Pre-auction low offer – If you are expecting a huge price on auction day, a low offer well below the expected price often arises the week before the auction. The agent does not expect the offer to be accepted, it’s more a case of causing the vendor to second guess their price expectations and be grateful when the price exceeds the bargain hunters low ball offer.

Move the tenants out – the more financially committed the vendor is during the campaign, the more likely they will accept the highest bid on the day. Moving the tenants out in the name of an ‘improved presentation’ also increases the vendor’s financial exposure to the campaign. Hence the real motive to encouraging landlords to move their tenants out

Deadline – sellers are often encouraged by agents to list for an auction. Apparently, as the deadline approaches, it pressures buyers to act. In reality, as the deadline (auction) draws closer, the pressure of the situation begins to shift from the buyers towards the seller. The buyer can wait for the next property whilst the owner is publicly on the chopping block on auction day. Don’t let a reported clearance rate of 80% fool you into a false sense of security. Many properties are withdrawn and/or fail to sell at auction, so the ‘result’ conveniently goes missing and unreported.

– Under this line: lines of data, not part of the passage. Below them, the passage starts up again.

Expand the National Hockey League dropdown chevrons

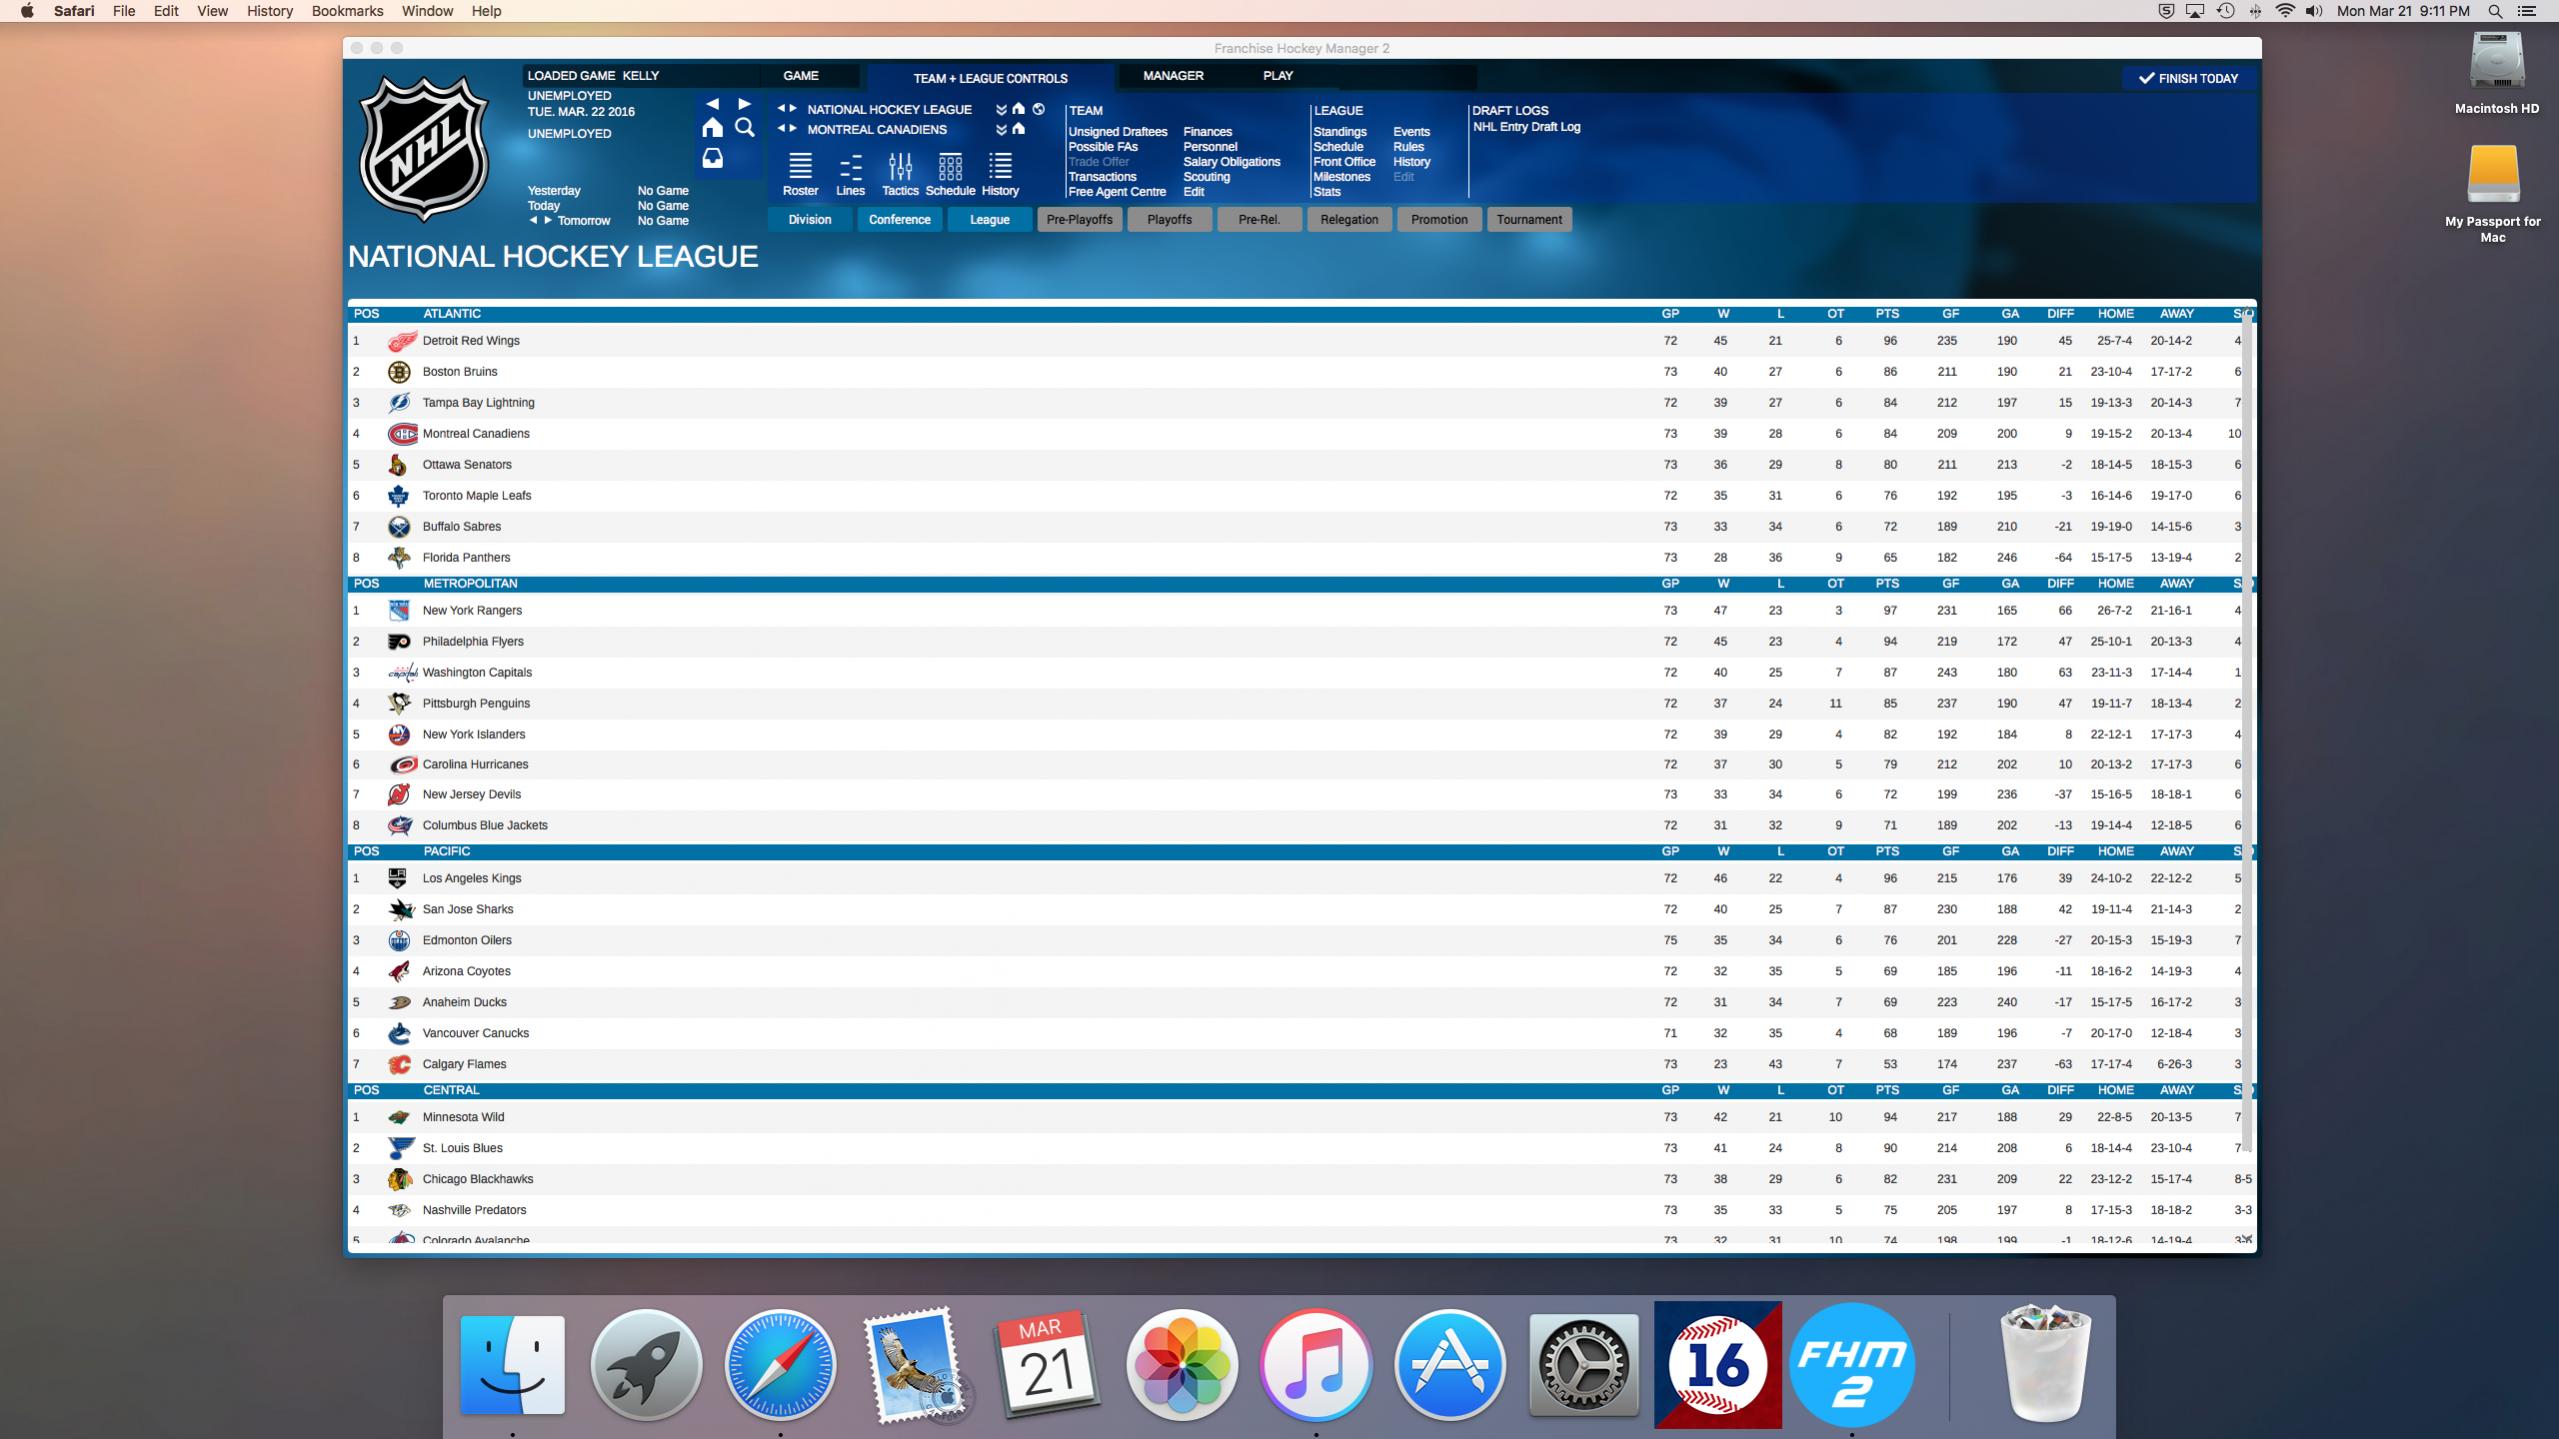(1001, 110)
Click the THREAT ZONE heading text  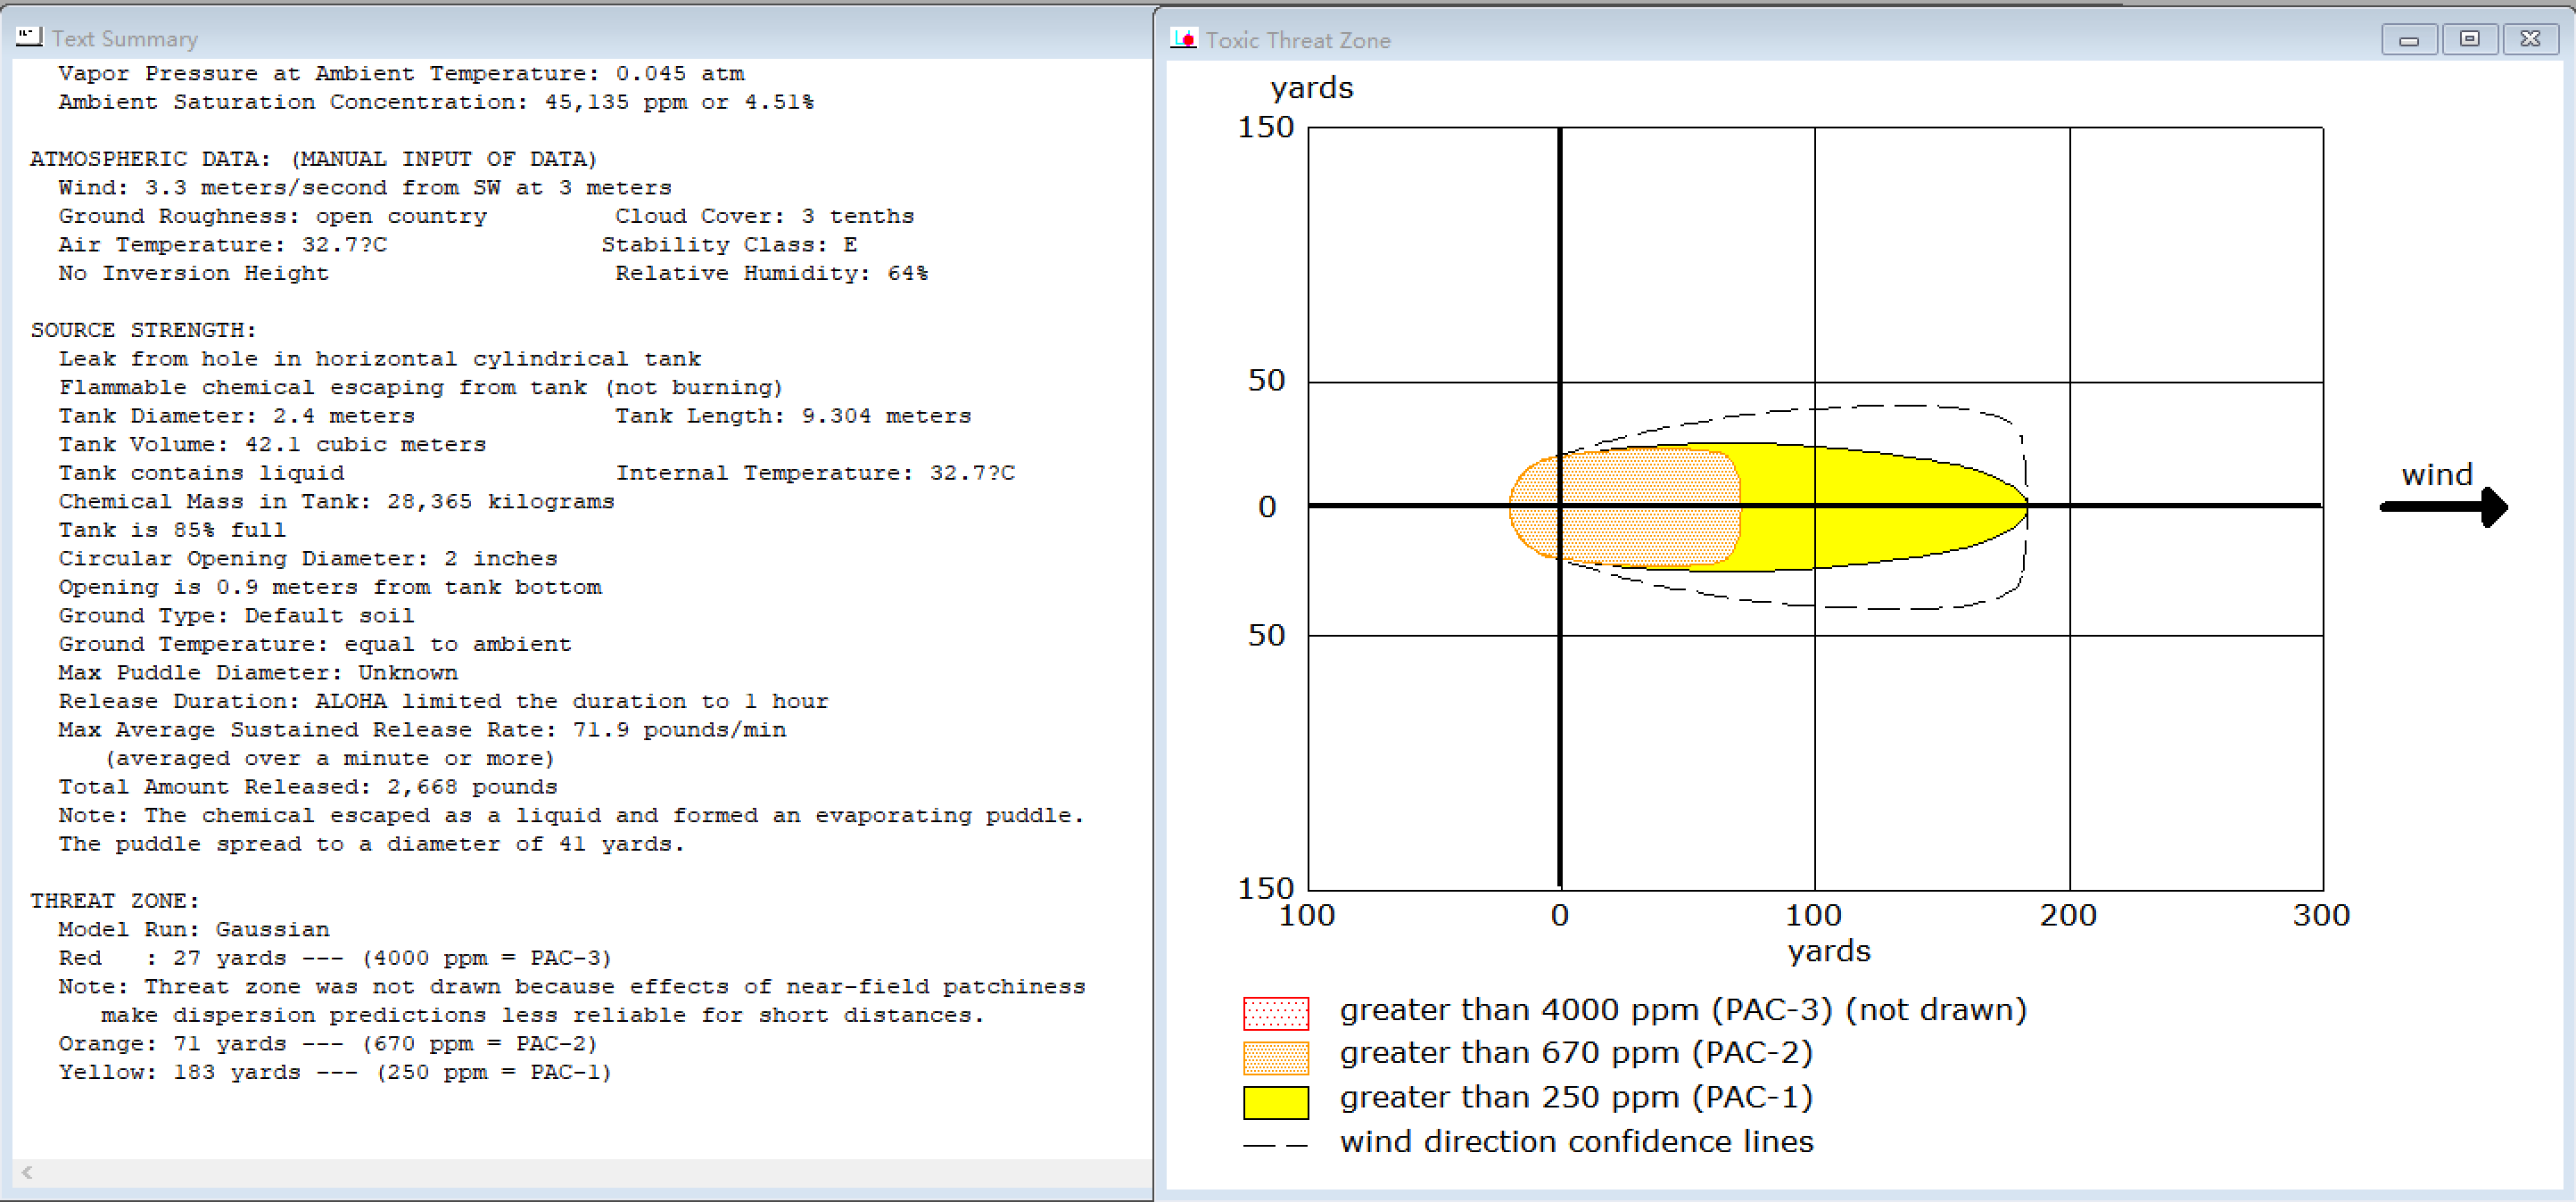coord(114,901)
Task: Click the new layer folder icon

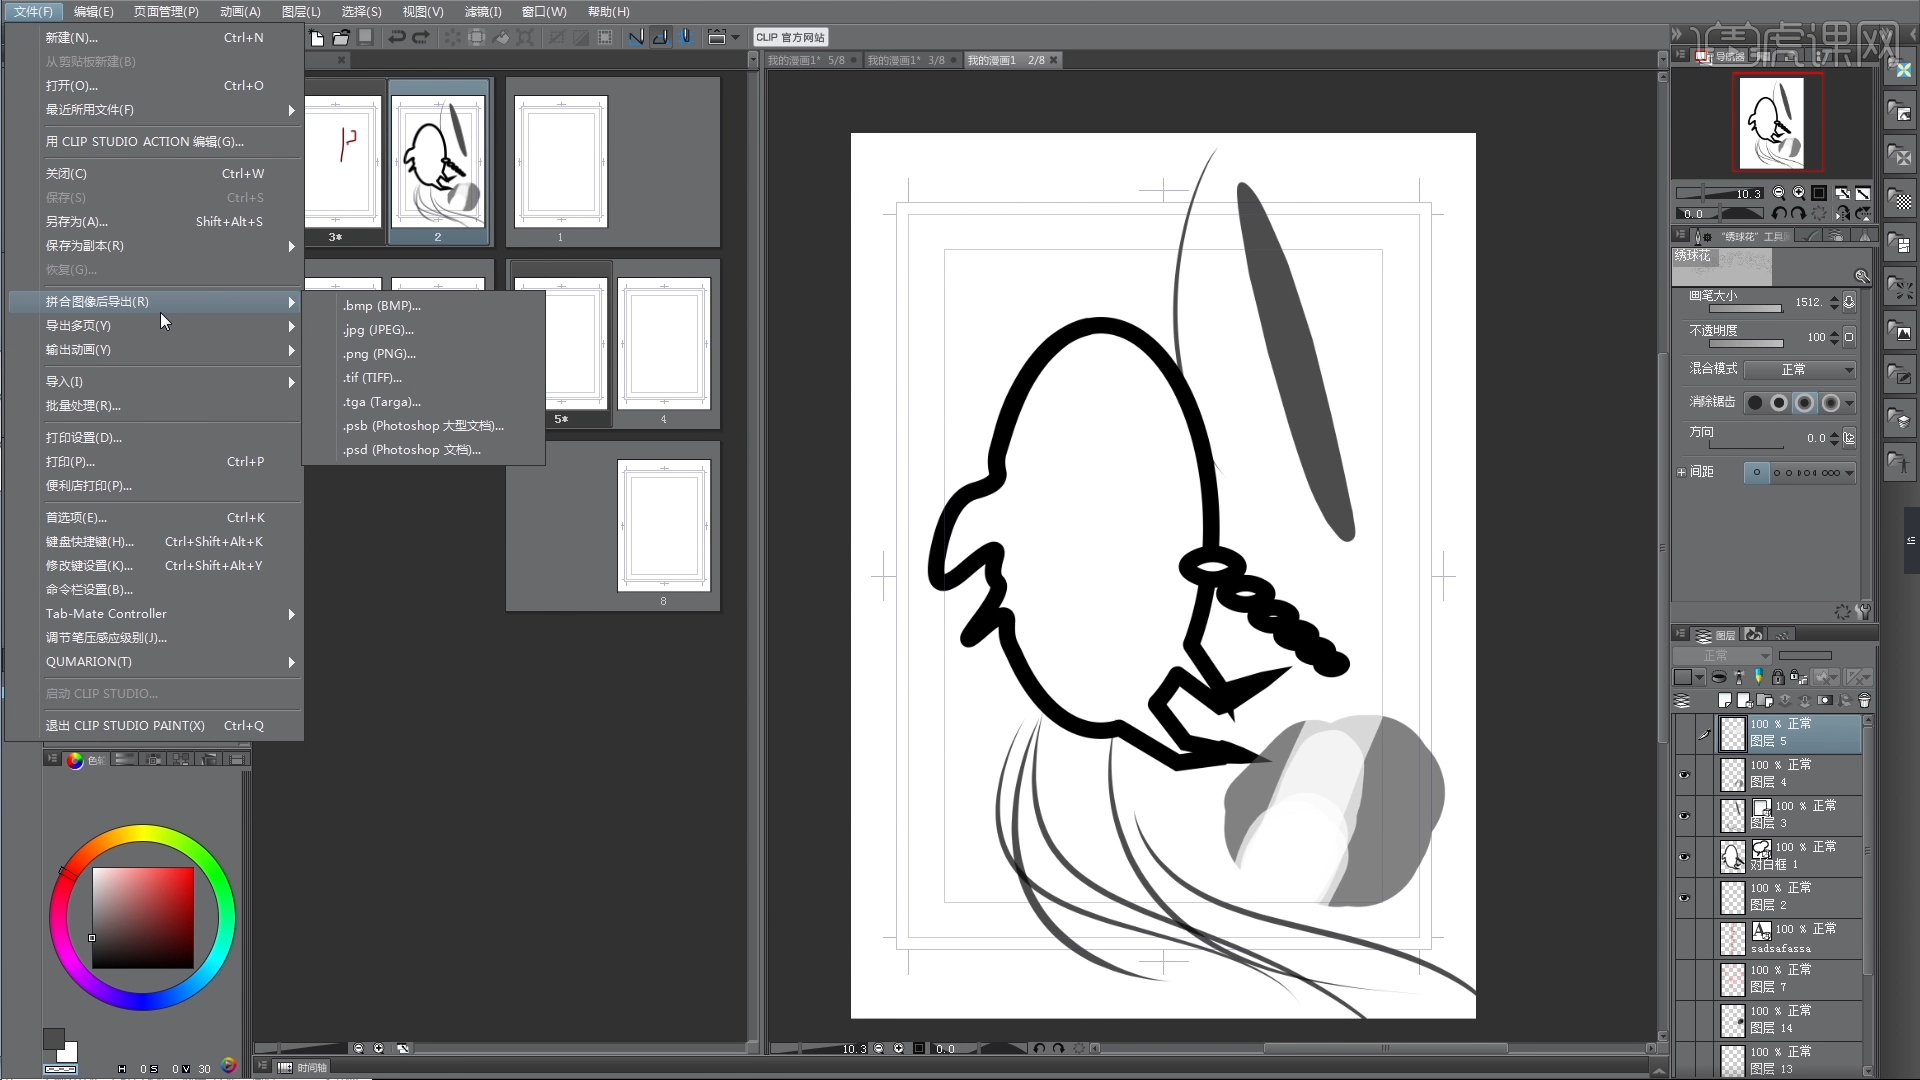Action: coord(1764,701)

Hire staging furniture – when the owner hires designer furniture for 6 weeks, it creates both an expense and a deadline for the vendor. If a landlord, selling their investment property, moves the tenant out then leases furniture and commits to a $10,000 advertising campaign, they are committed to the tune of $25,000 on day one of the campaign, regardless of the result.

Upselling advertising – many agents are addicted to VPA – that stands for Vendor Paid Advertising. Industry training encourages agents that upfront VPA ensures they get a committed vendor from the beginning of the campaign. VPA comes in many forms. In the past it was full page newspaper ads, then it was real estate magazines & flyers and now the latest craze is ‘premium package” internet campaigns. If an agent really believes in these advertising methods, ask the agent to carry the cost and risk of the strategy. You may find the agent can quickly present a buyer to you without either of you having to commit to a massive upfront expenditure.

The greatest losses often occur at the time of greatest gains. It’s a reality that vendors are resilient and careful when the market is flat yet more relaxed and amenable to expenditure in rising markets. If you stay resilient and careful in a rising market, you are assured of the best possible net result.